In his daily press briefing yesterday, White House press secretary Sean Spicer repeated a claim that President Barack Obama had used British spies to surveil President Trump. After laying out a number of different media sources which Spicer suggested supported Trump’s contention that he was wiretapped, he concluded:
Last, on Fox News on March 14th, Judge Andrew Napolitano made the following statement — quote — Three intelligence sources have informed Fox News that President Obama went outside the chain of command. He didn’t use the NSA, he didn’t use the CIA, he didn’t use the FBI, and he didn’t use the Department of Justice. He used GCHQ. What is that? It’s the initials for the British intelligence spying agency. So simply by having two people saying to them the president needs transcripts of conversations involving candidate Trump’s conversations, involving President-elect Trump, he’s able to get it and there’s no American fingerprints on this. Putting the published accounts and common sense together, this leads to a lot.
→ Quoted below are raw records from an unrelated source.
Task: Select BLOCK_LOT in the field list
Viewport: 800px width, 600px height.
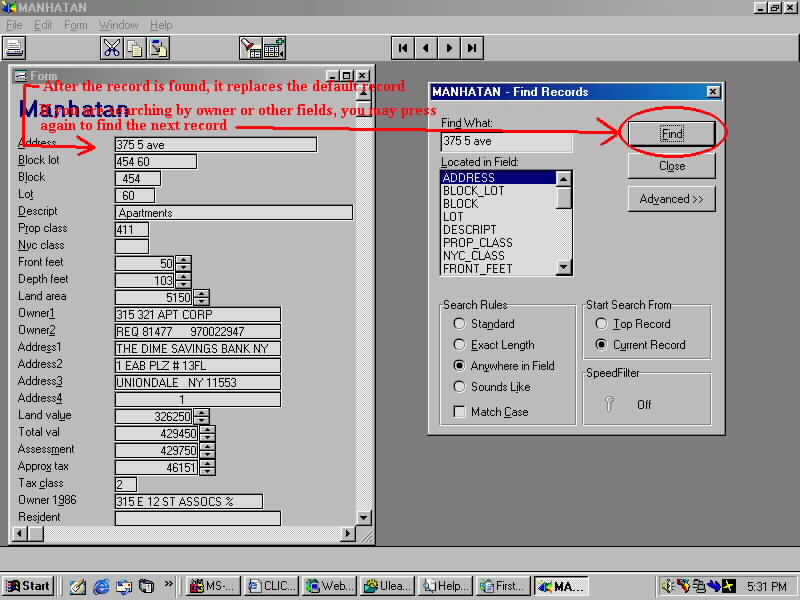Action: pos(474,191)
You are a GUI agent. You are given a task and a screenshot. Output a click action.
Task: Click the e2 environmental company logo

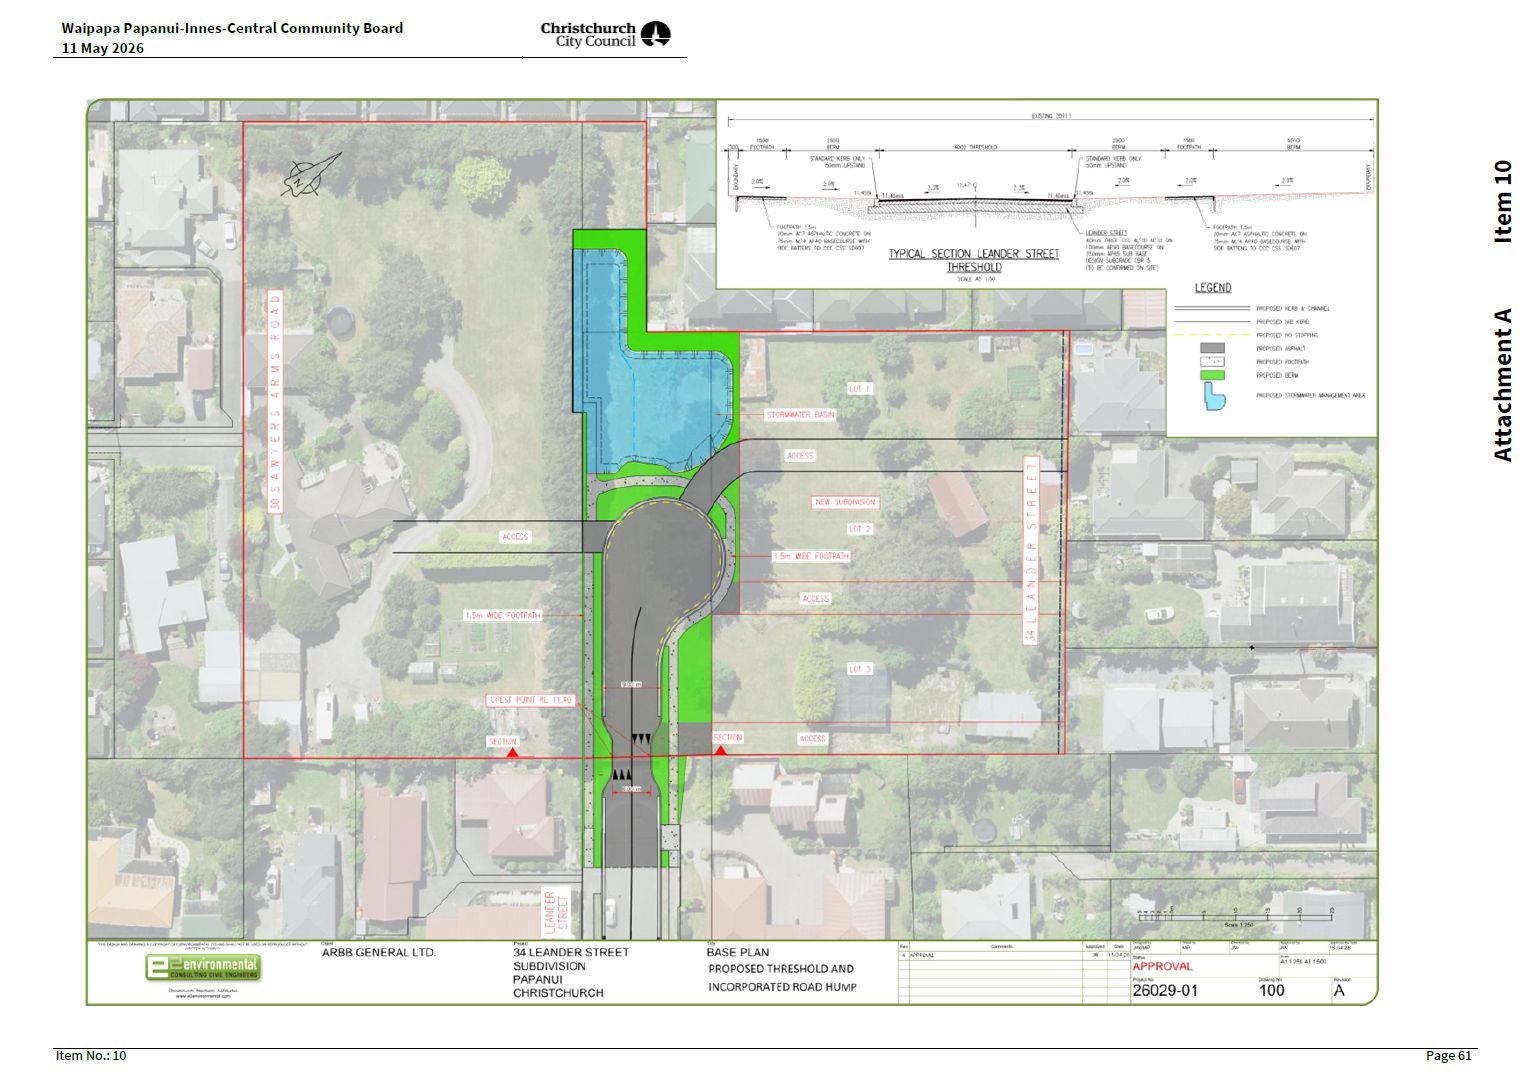point(203,968)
This is an explosive accusation. It has already led to fury in Britain, and reports in British media that Spicer and US National Security Adviser Lt. Gen. H.R. McMaster have been forced to quietly apologize. A spokesperson for Britain’s Prime Minister, Theresa May, has said that “we’ve received assurances from the White House that these allegations would not be repeated.”
What’s GCHQ?
GCHQ — Government Communications Headquarters — is Britain’s equivalent of the National Security Agency. Like the NSA, it engages in extensive international surveillance. It also has a close relationship with the United States. Britain is one of the “Five Eyes,” a group of five English-speaking countries, including the United States, which engage in close and intensive collaboration and intelligence sharing. Even within that context the United States and Britain have an unusually tight relationship. In the words of Stephen Lander, a former head of Britain’s MI5, relations are so close that intelligence “consumers in both capitals seldom know which country generated either the access or the product itself.”
Close collaboration can lead to temptation
Some people writing on intelligence and surveillance note that close working relations such as this can allow intelligence agencies to evade domestic controls. Jennifer Granick, in her new Cambridge University Press book, American Spies: Modern Surveillance, Why You Should Care, and What To Do About It, notes that Five Eyes countries aren’t supposed to spy on one another’s citizens. However, she says that the NSA has prepared policies that would allow it to spy on Five Eyes citizens without permission. She furthermore suggests that:
The Five Eyes collaboration appears to extend the NSA’s surveillance capabilities, giving the agency a way to spy on Americans without technically breaking US laws that would otherwise prohibit such spying. Edward Snowden described the Five Eyes as a “supra-national intelligence organization that doesn’t answer to the laws of its own countries.” In other words, if US law doesn’t protect the privacy rights of British citizens, and British laws don’t protect the rights of Americans, then they can just spy on us, we’ll spy on them, and our intelligence agencies will just swap information. This evasion of domestic privacy laws would enable essentially unlimited spying unaffected by either collection or usage rules.
Granick notes that if there are rules that would protect Americans from Five Eyes spying, or about the ways that the NSA, FBI or CIA could use information from foreign partners, we haven’t seen them.